▶ REQUEST:
Please lay out the entries below as a Markdown table with the columns Row and Line, giving each non-blank line its own numbered row. Begin at the line that has "Quality [462, 173]" and stop after the line that has "flow [167, 721]".

▶ DATA PROVIDED:
--------------------

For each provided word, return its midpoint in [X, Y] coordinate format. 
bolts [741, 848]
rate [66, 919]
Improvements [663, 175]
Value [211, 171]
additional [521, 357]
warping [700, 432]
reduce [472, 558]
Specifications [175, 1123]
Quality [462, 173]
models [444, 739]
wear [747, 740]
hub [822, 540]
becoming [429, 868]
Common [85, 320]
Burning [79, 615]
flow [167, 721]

--------------------

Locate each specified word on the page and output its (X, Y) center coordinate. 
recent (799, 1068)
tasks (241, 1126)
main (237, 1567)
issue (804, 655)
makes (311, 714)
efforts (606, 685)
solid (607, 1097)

--------------------

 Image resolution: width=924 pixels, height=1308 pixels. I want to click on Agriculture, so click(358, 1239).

--------------------

▶ EXERCISE RESULT:
| Row | Line |
|---|---|
| 1 | Quality [462, 173] |
| 2 | models [444, 739] |
| 3 | wear [747, 740] |
| 4 | hub [822, 540] |
| 5 | becoming [429, 868] |
| 6 | Common [85, 320] |
| 7 | Burning [79, 615] |
| 8 | flow [167, 721] |